● **WHAT THE TASK REQUIRES**:
Turn the records below into a JSON list of strings, with each line as its own string and no blank lines.

● **GIVEN DATA**:

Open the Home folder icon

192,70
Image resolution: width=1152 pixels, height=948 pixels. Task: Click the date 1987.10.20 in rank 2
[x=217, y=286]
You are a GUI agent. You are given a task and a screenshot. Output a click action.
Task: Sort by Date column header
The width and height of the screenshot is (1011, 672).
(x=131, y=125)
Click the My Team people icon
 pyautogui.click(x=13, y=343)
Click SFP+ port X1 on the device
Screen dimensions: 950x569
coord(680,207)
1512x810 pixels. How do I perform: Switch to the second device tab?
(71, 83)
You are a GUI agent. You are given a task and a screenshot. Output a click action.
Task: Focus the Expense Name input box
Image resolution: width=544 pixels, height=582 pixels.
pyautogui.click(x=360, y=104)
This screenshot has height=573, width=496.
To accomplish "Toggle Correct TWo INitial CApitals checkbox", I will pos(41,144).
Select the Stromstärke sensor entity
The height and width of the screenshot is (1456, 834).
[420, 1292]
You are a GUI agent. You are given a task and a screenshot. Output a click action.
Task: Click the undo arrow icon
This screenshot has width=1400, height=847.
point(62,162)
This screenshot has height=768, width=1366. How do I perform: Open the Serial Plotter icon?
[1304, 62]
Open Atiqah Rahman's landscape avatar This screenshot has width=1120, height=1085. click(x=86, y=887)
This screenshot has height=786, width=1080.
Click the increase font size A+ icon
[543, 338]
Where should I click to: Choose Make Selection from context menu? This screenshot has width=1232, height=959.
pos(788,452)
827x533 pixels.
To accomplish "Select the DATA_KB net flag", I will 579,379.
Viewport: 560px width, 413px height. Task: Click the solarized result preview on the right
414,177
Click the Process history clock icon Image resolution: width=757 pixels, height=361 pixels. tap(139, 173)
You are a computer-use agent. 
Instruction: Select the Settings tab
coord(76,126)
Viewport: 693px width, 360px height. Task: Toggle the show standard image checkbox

● **SOLUTION**:
[
  "Open the Home folder icon",
  "192,70",
  "Image resolution: width=1152 pixels, height=948 pixels. Task: Click the date 1987.10.20 in rank 2",
  "[x=217, y=286]",
  "You are a GUI agent. You are given a task and a screenshot. Output a click action.",
  "Task: Sort by Date column header",
  "The width and height of the screenshot is (1011, 672).",
  "(x=131, y=125)",
  "Click the My Team people icon",
  " pyautogui.click(x=13, y=343)",
  "Click SFP+ port X1 on the device",
  "Screen dimensions: 950x569",
  "coord(680,207)",
  "1512x810 pixels. How do I perform: Switch to the second device tab?",
  "(71, 83)",
  "You are a GUI agent. You are given a task and a screenshot. Output a click action.",
  "Task: Focus the Expense Name input box",
  "Image resolution: width=544 pixels, height=582 pixels.",
  "pyautogui.click(x=360, y=104)",
  "This screenshot has height=573, width=496.",
  "To accomplish \"Toggle Correct TWo INitial CApitals checkbox\", I will pos(41,144).",
  "Select the Stromstärke sensor entity",
  "The height and width of the screenshot is (1456, 834).",
  "[420, 1292]",
  "You are a GUI agent. You are given a task and a screenshot. Output a click action.",
  "Task: Click the undo arrow icon",
  "This screenshot has width=1400, height=847.",
  "point(62,162)",
  "This screenshot has height=768, width=1366. How do I perform: Open the Serial Plotter icon?",
  "[1304, 62]",
  "Open Atiqah Rahman's landscape avatar This screenshot has width=1120, height=1085. click(x=86, y=887)",
  "This screenshot has height=786, width=1080.",
  "Click the increase font size A+ icon",
  "[543, 338]",
  "Where should I click to: Choose Make Selection from context menu? This screenshot has width=1232, height=959.",
  "pos(788,452)",
  "827x533 pixels.",
  "To accomplish \"Select the DATA_KB net flag\", I will 579,379.",
  "Viewport: 560px width, 413px height. Task: Click the solarized result preview on the right",
  "414,177",
  "Click the Process history clock icon Image resolution: width=757 pixels, height=361 pixels. tap(139, 173)",
  "You are a computer-use agent. ",
  "Instruction: Select the Settings tab",
  "coord(76,126)",
  "Viewport: 693px width, 360px height. Task: Toggle the show standard image checkbox"
]